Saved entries
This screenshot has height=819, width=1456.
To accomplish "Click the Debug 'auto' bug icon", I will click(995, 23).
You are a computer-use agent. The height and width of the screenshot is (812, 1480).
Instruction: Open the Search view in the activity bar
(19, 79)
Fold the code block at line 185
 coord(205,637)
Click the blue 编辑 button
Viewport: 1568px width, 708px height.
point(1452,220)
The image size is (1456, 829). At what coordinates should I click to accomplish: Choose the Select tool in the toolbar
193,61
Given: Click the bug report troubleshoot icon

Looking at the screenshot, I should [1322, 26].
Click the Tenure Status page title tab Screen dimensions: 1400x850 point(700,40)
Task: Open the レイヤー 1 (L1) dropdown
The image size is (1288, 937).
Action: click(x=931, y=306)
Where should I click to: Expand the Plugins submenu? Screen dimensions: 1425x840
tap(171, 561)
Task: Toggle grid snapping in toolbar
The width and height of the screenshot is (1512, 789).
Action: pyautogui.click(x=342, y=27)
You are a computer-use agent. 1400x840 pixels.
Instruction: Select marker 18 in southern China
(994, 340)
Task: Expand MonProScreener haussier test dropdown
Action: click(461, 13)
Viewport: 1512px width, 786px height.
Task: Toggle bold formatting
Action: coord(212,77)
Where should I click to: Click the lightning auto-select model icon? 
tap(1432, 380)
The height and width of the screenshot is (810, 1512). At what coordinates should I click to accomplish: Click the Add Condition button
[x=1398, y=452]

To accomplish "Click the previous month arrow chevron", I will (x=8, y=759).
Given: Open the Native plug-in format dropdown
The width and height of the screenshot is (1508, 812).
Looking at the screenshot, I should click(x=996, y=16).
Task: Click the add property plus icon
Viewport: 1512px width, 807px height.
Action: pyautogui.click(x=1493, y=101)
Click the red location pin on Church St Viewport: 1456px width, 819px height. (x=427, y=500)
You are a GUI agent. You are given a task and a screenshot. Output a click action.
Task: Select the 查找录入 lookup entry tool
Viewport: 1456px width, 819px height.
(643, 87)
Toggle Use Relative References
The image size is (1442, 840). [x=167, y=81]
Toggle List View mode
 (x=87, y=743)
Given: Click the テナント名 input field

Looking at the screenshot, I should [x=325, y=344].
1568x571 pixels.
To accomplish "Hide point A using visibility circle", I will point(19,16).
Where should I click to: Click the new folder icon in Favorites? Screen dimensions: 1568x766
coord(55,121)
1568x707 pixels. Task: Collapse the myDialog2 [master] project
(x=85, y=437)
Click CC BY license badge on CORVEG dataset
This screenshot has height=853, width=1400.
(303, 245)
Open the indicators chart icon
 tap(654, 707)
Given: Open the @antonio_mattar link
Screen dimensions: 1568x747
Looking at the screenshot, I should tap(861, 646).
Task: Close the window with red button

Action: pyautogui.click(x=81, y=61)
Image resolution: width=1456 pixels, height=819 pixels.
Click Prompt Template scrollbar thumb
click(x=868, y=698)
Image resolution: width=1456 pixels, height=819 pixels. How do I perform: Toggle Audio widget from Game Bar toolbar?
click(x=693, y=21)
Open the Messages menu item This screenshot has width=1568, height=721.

◆ **Work to be completed**: Read the entries above, then pull out the lines that include "computer".

◆ **Answer area**:
You are a computer-use agent. The height and width of the screenshot is (812, 1480).
You are a computer-use agent. 1400x840 pixels.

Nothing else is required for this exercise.